Intermediate 64bit signed integer math using CORDIC

chud · 2024-06-05 17:59

I want to do three dimension vector math with 32bit signed integers.
During the square and square root steps my long variables will overflow a signed 32 bit long. I think the PASM2 / CORDIC, has exactly what I need. I cannot seem to find how to learn PASM2 basic structure. I see the commands list in the manual. I think I will need a documented step through examples. There are plenty of SPIN2 examples and forum discussions to learn the SPIN2 format. I feel like I am missing some essential assembly tutorial or example. I can do what I am after with SPIN and a floating point object. This is a template to start from but not fast enough.

I want a method function in a dat block that takes three longs, squares each, sums the squares and returns the square root as a long.

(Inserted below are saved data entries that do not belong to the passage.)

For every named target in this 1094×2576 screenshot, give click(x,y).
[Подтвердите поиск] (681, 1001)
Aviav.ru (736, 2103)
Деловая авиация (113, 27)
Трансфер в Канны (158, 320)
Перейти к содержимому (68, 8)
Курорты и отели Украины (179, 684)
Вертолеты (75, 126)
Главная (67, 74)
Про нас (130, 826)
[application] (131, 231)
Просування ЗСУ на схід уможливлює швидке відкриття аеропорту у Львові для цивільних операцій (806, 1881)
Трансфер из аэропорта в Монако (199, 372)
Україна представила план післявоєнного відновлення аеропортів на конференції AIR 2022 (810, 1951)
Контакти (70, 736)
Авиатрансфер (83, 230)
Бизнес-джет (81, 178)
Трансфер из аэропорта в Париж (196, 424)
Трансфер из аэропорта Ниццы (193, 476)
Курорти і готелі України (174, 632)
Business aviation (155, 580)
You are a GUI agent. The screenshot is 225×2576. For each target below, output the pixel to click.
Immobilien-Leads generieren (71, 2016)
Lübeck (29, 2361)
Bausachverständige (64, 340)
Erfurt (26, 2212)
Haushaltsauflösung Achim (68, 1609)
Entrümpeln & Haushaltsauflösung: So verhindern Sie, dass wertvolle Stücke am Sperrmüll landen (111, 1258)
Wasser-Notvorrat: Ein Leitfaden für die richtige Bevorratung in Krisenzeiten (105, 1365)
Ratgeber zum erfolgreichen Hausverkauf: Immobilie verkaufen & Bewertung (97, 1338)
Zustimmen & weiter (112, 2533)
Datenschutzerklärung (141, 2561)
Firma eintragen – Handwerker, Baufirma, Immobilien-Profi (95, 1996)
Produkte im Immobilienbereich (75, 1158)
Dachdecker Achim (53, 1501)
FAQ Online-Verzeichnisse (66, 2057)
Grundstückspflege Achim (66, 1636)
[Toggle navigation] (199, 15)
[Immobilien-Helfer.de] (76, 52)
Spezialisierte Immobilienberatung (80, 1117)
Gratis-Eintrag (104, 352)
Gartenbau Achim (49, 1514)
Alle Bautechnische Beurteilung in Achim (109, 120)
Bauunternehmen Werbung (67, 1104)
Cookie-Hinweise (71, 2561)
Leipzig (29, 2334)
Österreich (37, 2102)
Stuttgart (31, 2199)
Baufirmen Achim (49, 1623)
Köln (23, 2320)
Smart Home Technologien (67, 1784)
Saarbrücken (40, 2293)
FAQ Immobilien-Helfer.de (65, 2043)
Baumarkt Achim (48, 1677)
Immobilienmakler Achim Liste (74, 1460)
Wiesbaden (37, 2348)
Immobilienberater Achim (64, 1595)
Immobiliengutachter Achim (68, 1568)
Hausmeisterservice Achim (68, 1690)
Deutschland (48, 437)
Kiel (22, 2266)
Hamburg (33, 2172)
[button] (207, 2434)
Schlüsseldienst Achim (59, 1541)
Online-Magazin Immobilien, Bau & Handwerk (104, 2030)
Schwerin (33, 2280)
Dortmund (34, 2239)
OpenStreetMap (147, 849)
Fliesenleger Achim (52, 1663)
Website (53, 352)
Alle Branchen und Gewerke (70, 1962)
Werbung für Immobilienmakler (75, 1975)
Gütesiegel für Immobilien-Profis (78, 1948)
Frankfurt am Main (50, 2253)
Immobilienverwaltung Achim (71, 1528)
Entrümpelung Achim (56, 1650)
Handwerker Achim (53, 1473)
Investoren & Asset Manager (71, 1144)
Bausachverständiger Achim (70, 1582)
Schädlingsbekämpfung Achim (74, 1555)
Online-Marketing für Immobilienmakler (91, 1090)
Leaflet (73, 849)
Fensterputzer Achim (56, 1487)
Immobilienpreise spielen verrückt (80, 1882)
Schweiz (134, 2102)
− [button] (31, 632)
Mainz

Below is a floating point proof of concept method. It's not important so much how the below method works, it shows why I want to use CORDIC / high long: low long. I found some P1 32 to 64 to 32 bit inline assembly but don't understand it enough to turn it into a P2 method. Even if I could, I want to learn to use the dat block anyway.
`var

long Xacc
long Yacc
long Zacc
long Pacc

pub raw_to_princ()

Xacc, Yacc, Zacc := accl.ADXL_read_acc()                                    ' call object, read sensor
fXacc := f.FromInt(Xacc)                                                    ' int to float
fYacc := f.FromInt(Yacc)
fZacc := f.FromInt(Zacc)
Pacc := f.FromInt(Pacc)

Pacc := f.F_Add(f.F_Add(Xacc, Yacc), Zacc)                                  ' sum of axis
Pacc := Pacc>>31                                                            ' sign bit of sum

if ((Pacc) == 0)                                                            ' sum positive
  Pacc := f.F_Mul(fXacc, fXacc)                                             ' square x
  Pacc := f.F_Add(Pacc, f.F_Mul(fYacc, fYacc))                              ' x^2 +  y^2
  Pacc := f.F_Add(Pacc, f.F_Mul(fZacc, fZacc))                              ' x^2 + y^2 + z^2
  Pacc := f.F_Sqrt(Pacc)                                                    ' root of sum of squares
else
  Pacc := f.F_Mul(fXacc, fXacc)                                             ' do if sum is negative
  Pacc := f.F_Add(Pacc, f.F_Mul(fYacc, fYacc))
  Pacc := f.F_Add(Pacc, f.F_Mul(fZacc, fZacc))
  Pacc := f.F_Sqrt(Pacc)
  Pacc := f.F_Neg(Pacc)                                                     ' make negative

Pacc := f.F_Trunc(Pacc)                                                     ' float to int`

I found some P1 32 to 64 to 32 bit inline assembly but don't understand it enough to turn it into a P2 method. Even if I could, I want to learn to use the dat block anyway.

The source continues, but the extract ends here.